Thursday, February 10, 2011

Roger Zelazny Book Review: Forever After



I'm not sure if I ever really considered this a Roger Zelazny book (though his contribution here is certainly greater than it was with Flare, where it seems he basically said to Thomas T. Thomas, "Hey, write a book about a solar flare.") The cover pages reads "created by" Roger Zelazny, which reminded me of something my high school sociology teacher said, "If the label on your spaghetti sauce reads 'flavored with meat', it just means they walked a cow past it." So I expected his involvement to be rather minimal.

I don't think that's the case, though. By page count, he wrote over half the book and provided the outlines for the other authors. All right.

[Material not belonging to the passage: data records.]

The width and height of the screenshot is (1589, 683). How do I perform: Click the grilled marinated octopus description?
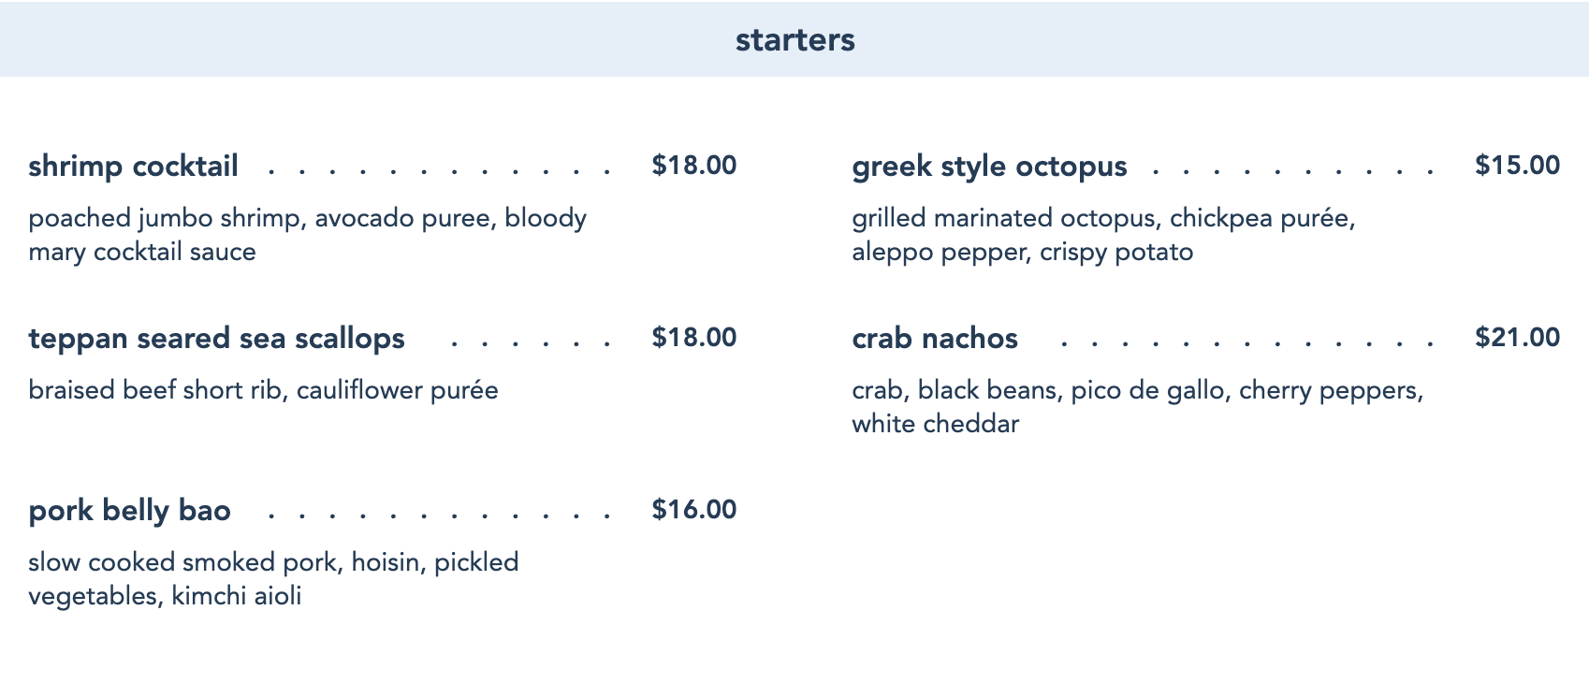[1102, 235]

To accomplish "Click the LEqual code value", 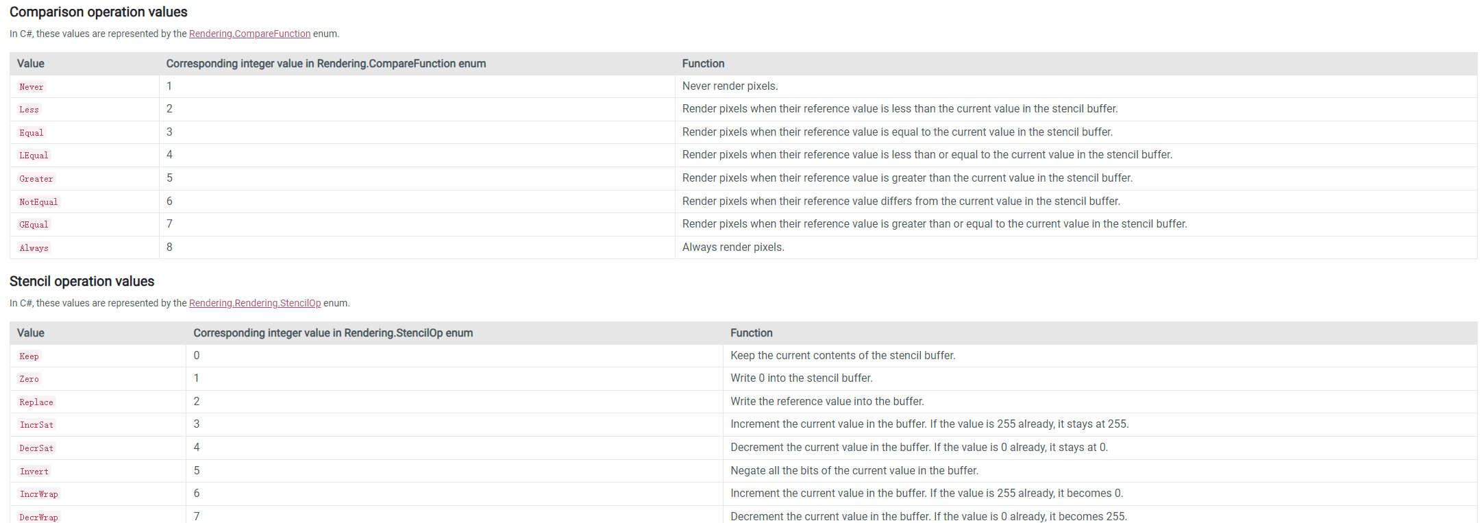I will [x=34, y=156].
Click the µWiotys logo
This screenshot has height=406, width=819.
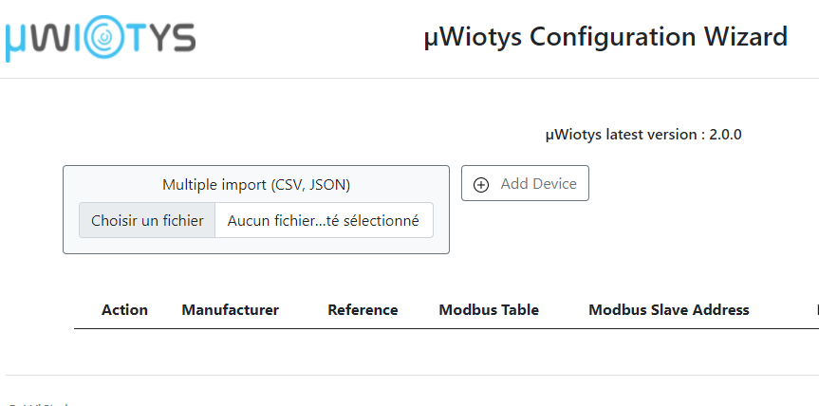[101, 38]
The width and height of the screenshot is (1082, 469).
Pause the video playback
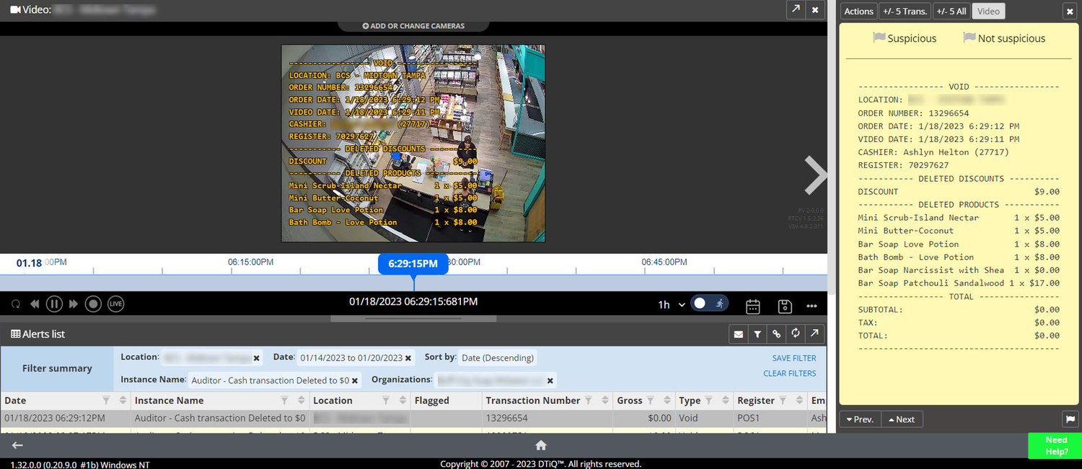(54, 303)
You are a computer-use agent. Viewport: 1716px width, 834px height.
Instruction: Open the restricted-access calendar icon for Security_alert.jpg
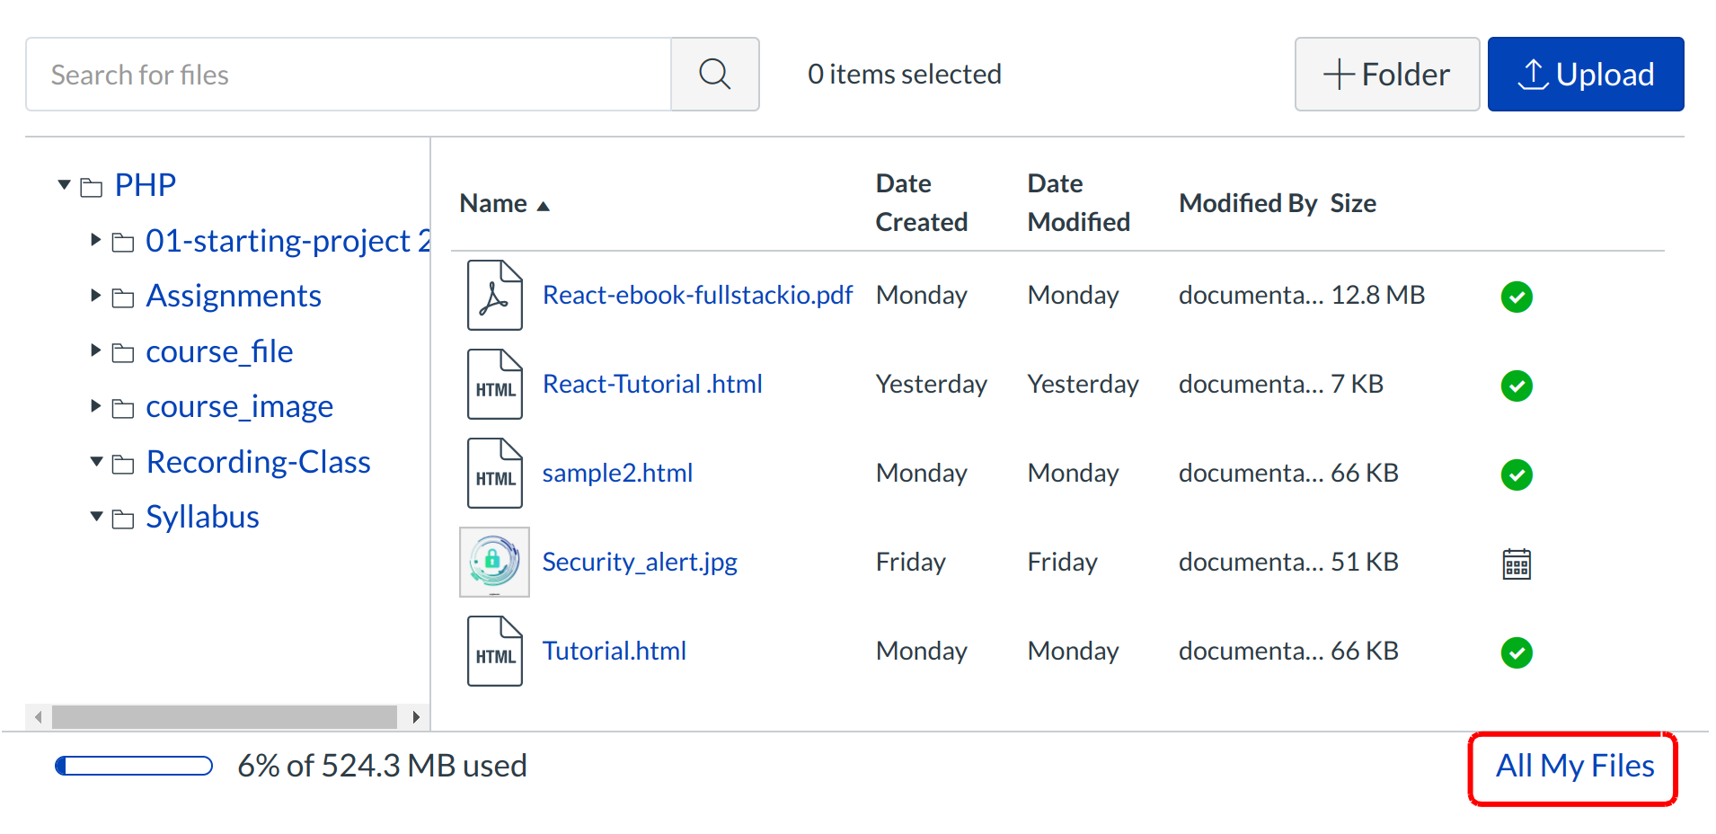[1517, 563]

If it's not a Roger Zelazny book, it's certainly a Roger Zelazny creation, just as it says on the cover, and the prose is certainly influenced by his characteristic style.

This review will SPOIL a plot twist, so read further at your own risk.

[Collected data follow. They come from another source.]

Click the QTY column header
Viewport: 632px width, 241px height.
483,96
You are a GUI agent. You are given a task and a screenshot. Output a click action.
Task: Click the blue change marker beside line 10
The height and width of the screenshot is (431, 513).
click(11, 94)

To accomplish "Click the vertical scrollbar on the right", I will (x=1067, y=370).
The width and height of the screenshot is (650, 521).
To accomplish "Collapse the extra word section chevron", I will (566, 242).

I didn't know what to expect. On the inside cover it listed BAEN BOOKS by ROGER ZELAZNY

Forever After, creator
Wizard World
Mask of Loki

And I thought, "Ah, Baen only publishes the shitty ones."

I haven't been able to find a lot online about this book. It seems to have been largely ignored. It was his last project, by all accounts something he enjoyed, written by people who liked and respected him enormously. David Drake's afterward speaks fondly of the process and of Zelazny, saying that "...the real trouble with Forever After for me was that it called for whimsically funny fantasy with a serious core - the sort of thing that Roger Zelazny did better than anyone in the field..."

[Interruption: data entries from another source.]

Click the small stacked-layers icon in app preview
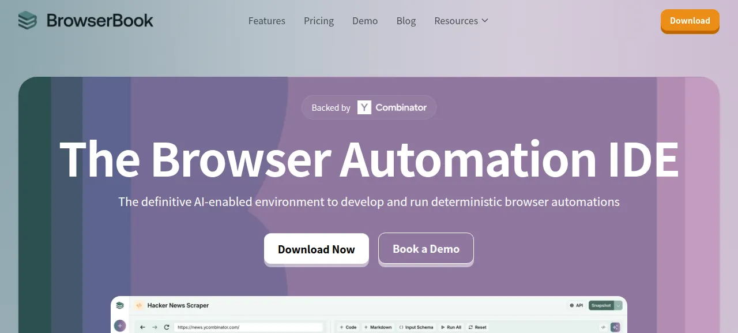This screenshot has height=333, width=738. 120,305
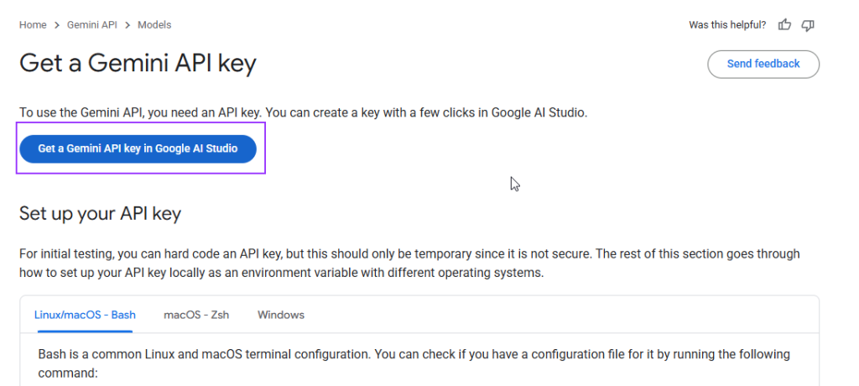Click the "Get a Gemini API key" page title
Image resolution: width=859 pixels, height=386 pixels.
[x=138, y=64]
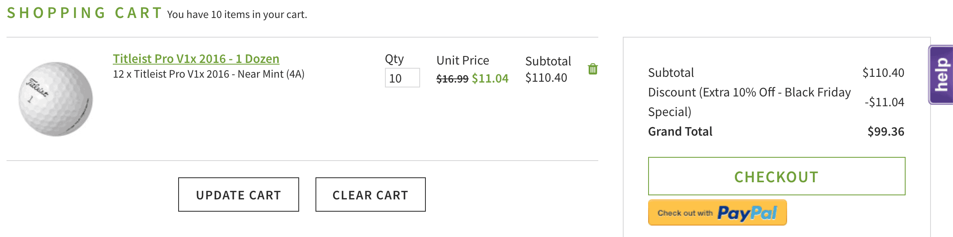Click the Grand Total label
The image size is (953, 237).
680,132
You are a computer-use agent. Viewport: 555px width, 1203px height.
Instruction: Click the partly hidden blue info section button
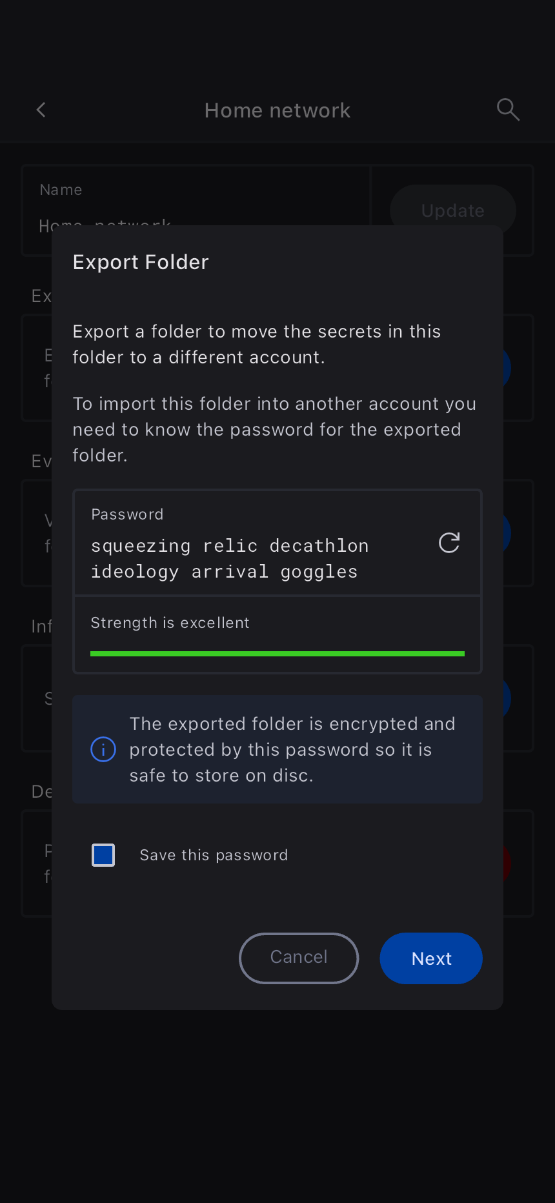click(x=507, y=698)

He used Zelazny's Furies as his stylistic model, saying "It's an extremely funny story on the surface and gut-wrenching just beneath below the surface. To my mind it's one of the best SF stories ever written."

That absolutely nails it. I wish I'd been the one to say that.

Forever After is the story of what happens after the end of the quest. It looks at the question of why the magical artifacts that allowed the heroes to overcome the demigod were always such a pain in the ass to reach, and I thought the answer it gave was reasonable. You don't want them too easily obtained and too many in too close a proximity has a distorting effect on reality itself. So the same heroes who slew Kalaran the demigod now undertake a reverse quest to put the artifacts back where they were found. They're saddled with useless sidekicks, and it's almost as if the prince wants them to fail. We get an account of each hero's quest, followed by a piece by Zelazny covering what's happening in the castle, which is mostly Prince Rango acting mysteriously evil.   Forever After was first published in December of 1995, though I'm pretty sure I didn't read it until after I had played Diablo 2, which had exactly the same plot twist, that of the the conquering hero taken over by the very dark power he had overcome.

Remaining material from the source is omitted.